Gone: Min Kym

Here’s the story of a real-life Gone Girl. When opportunistic thieves stole Min Kym’s £1.2 million Stradivarius in Euston Station in 2010, it wasn’t only the instrument’s insurers who gulped. The 31-year-old Korean violinist was devastated and fell into depression, unable to get up and unable to play: ‘It’s Gone! It’s Gone! But more than that… I’ve Gone too’. Slowly, she is now finding her voice again and coming to terms with a complex pyschological past.

Our rating

3

Published: January 18, 2019 at 3:07 pm

COMPOSERS: Min Kym
LABELS: Penguin Viking
ALBUM TITLE: Gone
PERFORMER: Min Kym
CATALOGUE NO: ISBN 978-0-241-26315-0 (hb)

Here’s the story of a real-life Gone Girl. When opportunistic thieves stole Min Kym’s £1.2 million Stradivarius in Euston Station in 2010, it wasn’t only the instrument’s insurers who gulped. The 31-year-old Korean violinist was devastated and fell into depression, unable to get up and unable to play: ‘It’s Gone! It’s Gone! But more than that… I’ve Gone too’. Slowly, she is now finding her voice again and coming to terms with a complex pyschological past. For all the thriller-like marketing and sometimes overly-staccato, melodramatic style, this is a pacy and memorable first-hand account of what it means to be a child prodigy.

Kym was undoubtedly that: she picked up the violin at six, a year later became the youngest-ever pupil at the Purcell School of Music, gave her professional concerto debut at 13… the list goes on.
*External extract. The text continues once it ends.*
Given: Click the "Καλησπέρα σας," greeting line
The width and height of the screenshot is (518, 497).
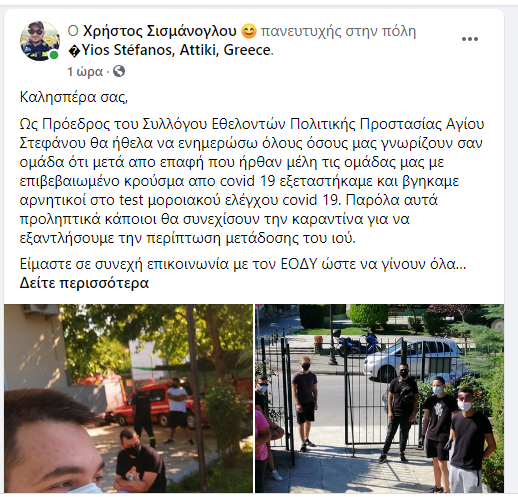Looking at the screenshot, I should point(74,97).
Music has long been her language and her life, the violin her true voice. She writes about pieces of music, composers and violinists with warmth and reverence that made me want to hear her play them (a companion CD is being released).

Yet this vast talent came with a price tag. Kym spells out the child prodigy’s lot: ‘We are cuckoos in the nest, oddities, freaks’. A photo of her as a child is not simply that: ‘It’s a picture of expectation.’ What that image doesn’t reveal is the many instances of exploitation – the teacher who takes a 13-year-old Kym on holiday, for instance, and then refuses to let her call her mother when he crashes the car and her cheekbone is fractured – or the fierce discipline needed to turn a prodigy into a fully-fledged pro. The emotional toll is sometimes underplayed: it’s near the book’s end that she mentions the anorexia of her teenage years. In her twenties, there’s a controlling boyfriend who undermines Kym and it’s when she ignores her gut instinct never to leave her valuable violin, on his insistence, that the theft takes place. The ins and outs of what happens next are best left to Kym, and although there are themes that could have been fruitfully further explored, you’ll find it hard not to be uplifted by the heartfelt concluding notes of hope.